But philosophy has never only been about rational argumentation. It would be the saddest thing if it were, and it would not have lasted that long. What makes philosophy such an endurable affair, in the West as well as in the East, is that it engages not only our cognition, but also our imagination, emotions, artistic sensibility, religious impulses — in short, our being complicated, messy, impure creatures. To be human is to be always caught in existential entanglements, to have to deal with hybridity and messiness of all sorts. We are an unlikely union of high and low, spirit and flesh, reason and unreason. And philosophers, if they are not to lose their integrity, need to account for such wholeness.
That’s why philosophy — not the bland academic sort, but the lasting, transformative variety that we come across in Lao Tzu, Pythagoras, Plato, Saint Augustine, Rumi, Meister Eckhart, Spinoza, Marx, Nietzsche, Gandhi, Simone Weil — doesn’t come in a pure state. It always gets mixed with myth, poetry, drama, mysticism, scientific thinking, political militancy, or social activism. To complicate matters, often fiction writers (think Dostoyevsky, Huxley, or Borges) turn out to be particularly insightful philosophers, and so do filmmakers — such as Bergman, Kurosawa, and Tarkovsky — who philosophize just as insightfully on screen. All these entanglements and contaminations mark philosophy profoundly — indeed, they make it what it is.
Take a Sufi poem by Rumi. How can we tell, as we let ourselves be absorbed by it, where poetry ends and philosophy begins, or when and how mysticism starts stealing in? When Lao Tzu speaks of water — “the best (man) is like water. Water is good; it benefits all things and does not compete with them. It dwells in (lowly) places that all disdain. That is why it is so near to Tao” — does he really “make an argument”? Why should we care? There is a cosmic vision encapsulated here, a sense of being in the world and an understanding of the human condition that defy our petty notions of how philosophy should conduct itself. To cut open such a work only to extract from it its “argument” — discarding everything else, ignoring the design and vision of its author — is to kill the beating heart of that work, and to start dealing in corpses. Why should we do that?
Walter Benjamin used storytelling liberally in his philosophical work. He created fictions, long and short, or borrowed them from others, and this was no whim: Benjamin really thought philosophy and literature were profoundly interlinked; he speaks of “the epic side of truth,” and relates it to “the art of storytelling.” Humans are narrative-driven creatures for whom form is as important as any content. We can make sense of ourselves and the world in which we live insofar as we can weave narratives about ourselves and the world. Sartre, who knew a thing or two about philosophy and literature, wanted, in his work, to be both Spinoza and Stendhal.

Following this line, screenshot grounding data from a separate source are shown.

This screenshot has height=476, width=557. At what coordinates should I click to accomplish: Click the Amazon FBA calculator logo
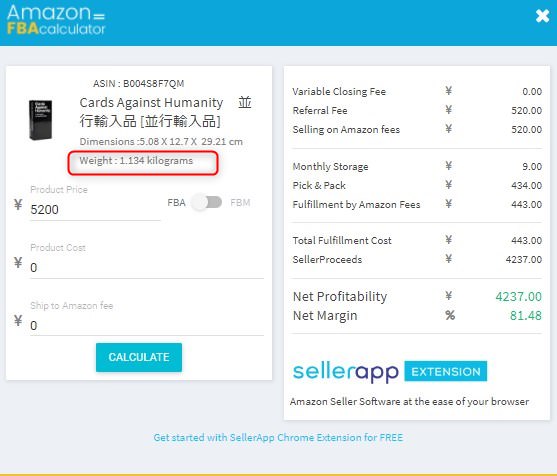click(56, 20)
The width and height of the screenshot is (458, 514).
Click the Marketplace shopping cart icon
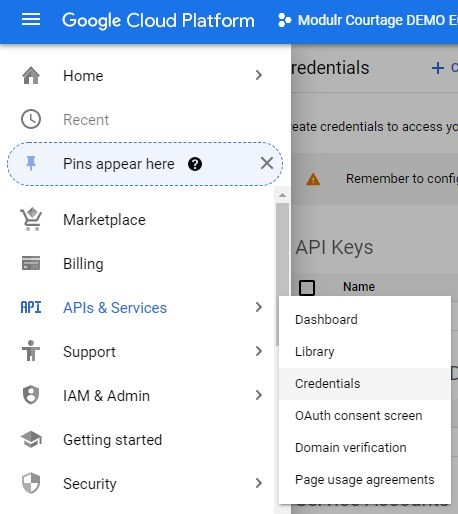point(31,219)
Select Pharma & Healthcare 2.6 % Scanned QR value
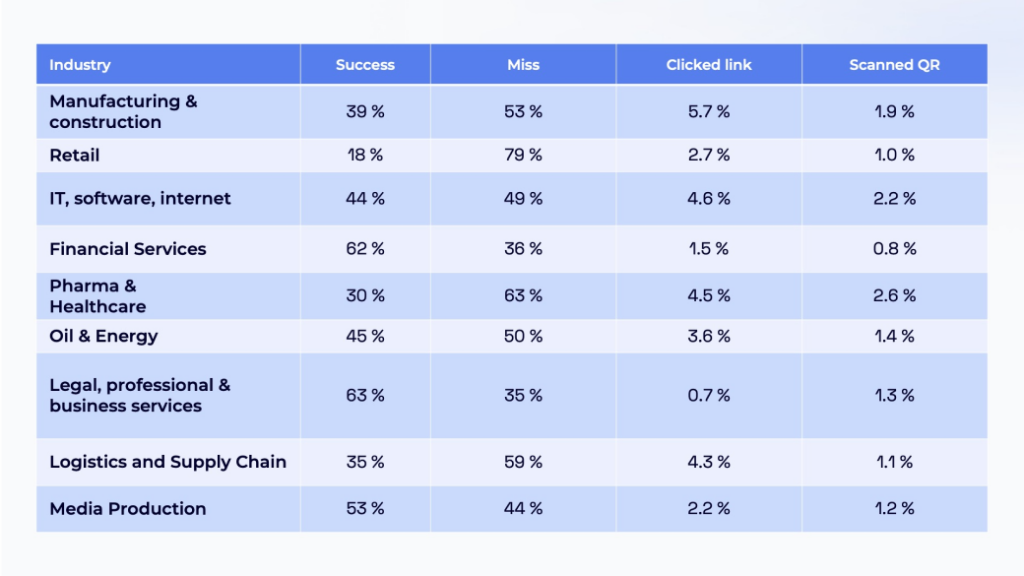This screenshot has width=1024, height=576. (894, 296)
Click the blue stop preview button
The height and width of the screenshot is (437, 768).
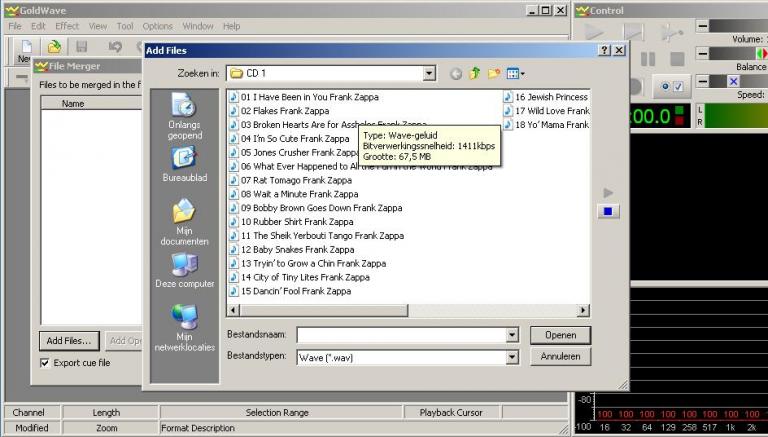click(x=608, y=211)

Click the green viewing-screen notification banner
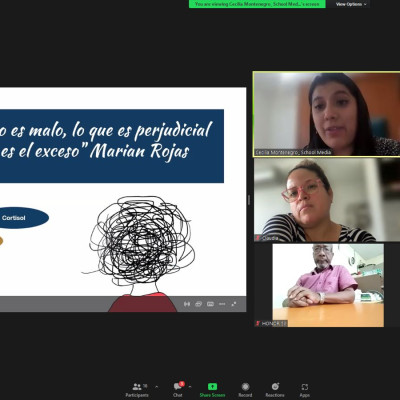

If we experience everything as a story in the making, then there is indeed an “epic side” to truth, and philosophy, by definition, is bound to use literary craft. With every new story we make the world anew. Storytelling pushes the boundaries of what it means to be human: envisions and rehearses new forms of experience, gives firm shape to something that hasn’t existed before, makes the unthought-of suddenly intelligible. Storytelling and philosophy are twins. Plato’s “allegory of the cave” makes an important philosophical point in such a poignant manner precisely because it’s such a good story. Yet how are we to tell, in such a case, the storyteller from the philosopher? “How can we know the dancer from the dance?” wondered the poet. But why should we?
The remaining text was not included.